A possible role of antidiabetic therapy cannot be excluded and special interest has been devoted to dipeptidyl-peptidase 4 (DPP4) inhibitors, as DPP4 was one of the receptors involved in the infection from a related coronavirus (Middle East Respiratory Syndrome—Coronavirus). To date, evidence of a possible role of this class of drugs on clinical outcomes is limited to our knowledge to a small study showing a neutral effect [23]. On the same lines sodium-glucose transporter 2 (SGLT2) inhibitors may exert a positive effect in these patients by raising hematocrit, reducing intracellular sodium and calcium and reduce inflammation [24]. A recent study, however, did not show any benefits in terms of length of hospital stay in Italian patients with COVID-19 [25]. Unfortunately, the number of patients with diabetes in our cohort was not large enough to evaluate a possible contribution of specific anti-diabetic drugs.

Finally, patients with diabetes often have comorbid hypertension, heart failure or proteinuria and are frequently treated with blockers of the renin–angiotensin–aldosterone system. Since angiotensin converting enzyme 2 participates in SARS-CoV-2 cell entry process, it was hypothesized that these drugs could increase the risk of infection or worsen the prognosis related to COVID-19. A recent study from the Lombardy region, however, disproved this theory [26].

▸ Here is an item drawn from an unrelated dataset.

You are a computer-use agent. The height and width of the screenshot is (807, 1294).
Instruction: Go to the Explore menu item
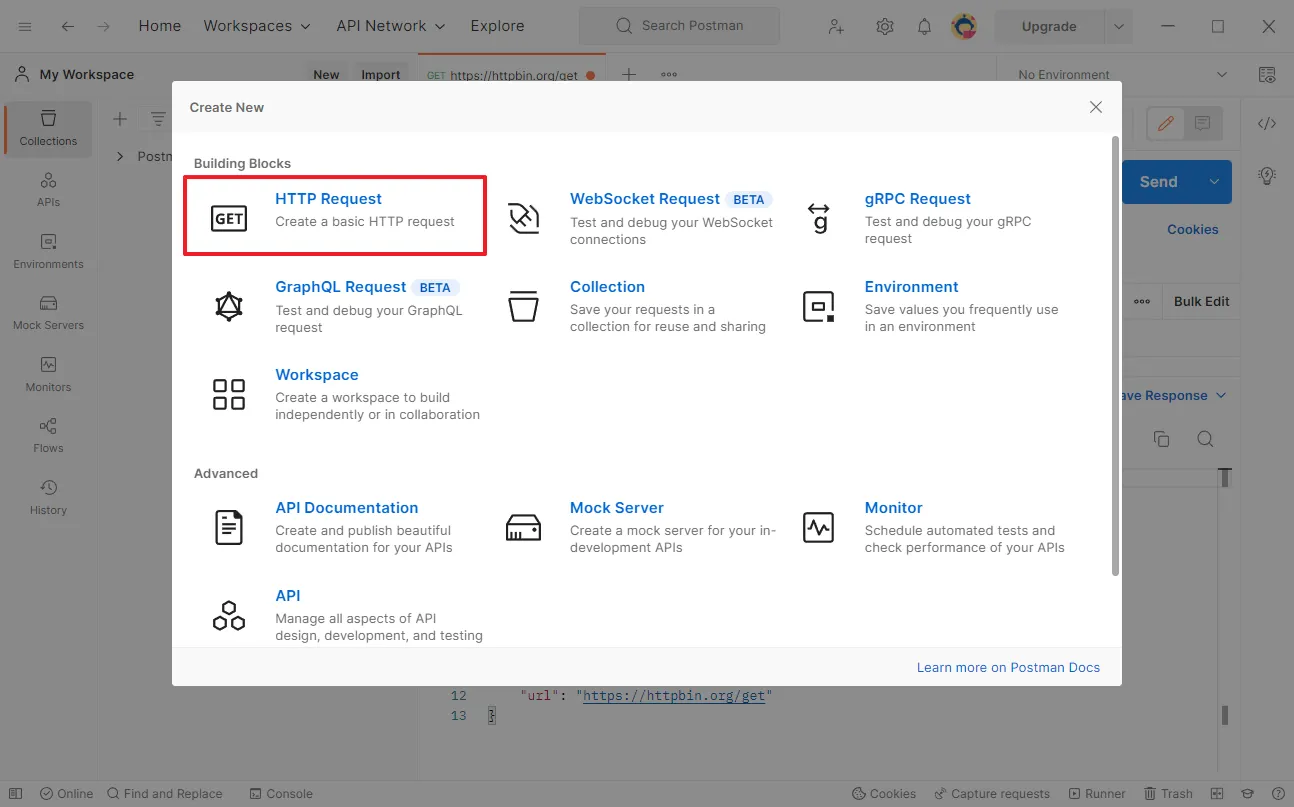pos(497,26)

Some previous studies suggested that a history of hypertension and CVD had a detrimental effect on COVID-19 severity and death. We believe that older age and a more complex set of comorbidities in our patients compared with previous studies may modulate the effect of these conditions on survival. Our data align, on the other hand, with recent results obtained from a multicenter Italian study investigating this issue, which showed that diabetes, but not hypertension or CAD were associated with death [27].

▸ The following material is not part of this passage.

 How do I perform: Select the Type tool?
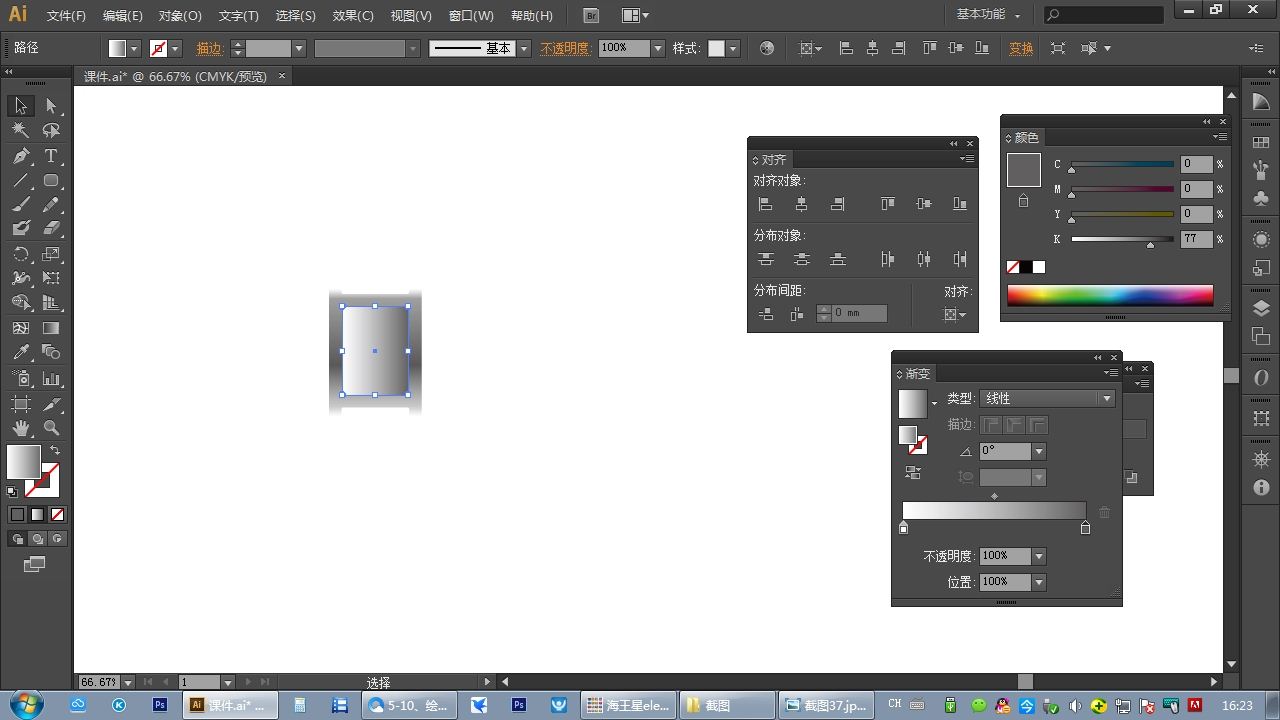tap(51, 156)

The present study has several limitations that need to be addressed. First, the lack of data on anthropometric parameters in most patients did not allow us to calculate body mass index and to control for the impact of obesity on the primary outcome. Second, we did not have data on glycemic control for most subjects and cannot infer whether any difference in clinical outcomes existed between controlled and uncontrolled diabetes. Third, given that it was performed in the hospital setting and included mostly elderly patients, our results cannot be extended to all individuals with COVID-19. Finally, we were not able to collect data on the fraction of inspired oxygen patients were exposed to, and therefore could not interpret the oxygen saturation at admission, which was associated with progression to death in elderly patients in a recent study [28].

In conclusion, among patients hospitalized with COVID-19 in a single center in northern Italy, risk of in-hospital death was higher in patients with diabetes compared to non-diabetic individuals. Predictors of the primary outcome were increasing age, COPD and higher LDH and CRP values. More intensive surveillance of patients with these conditions may be warranted.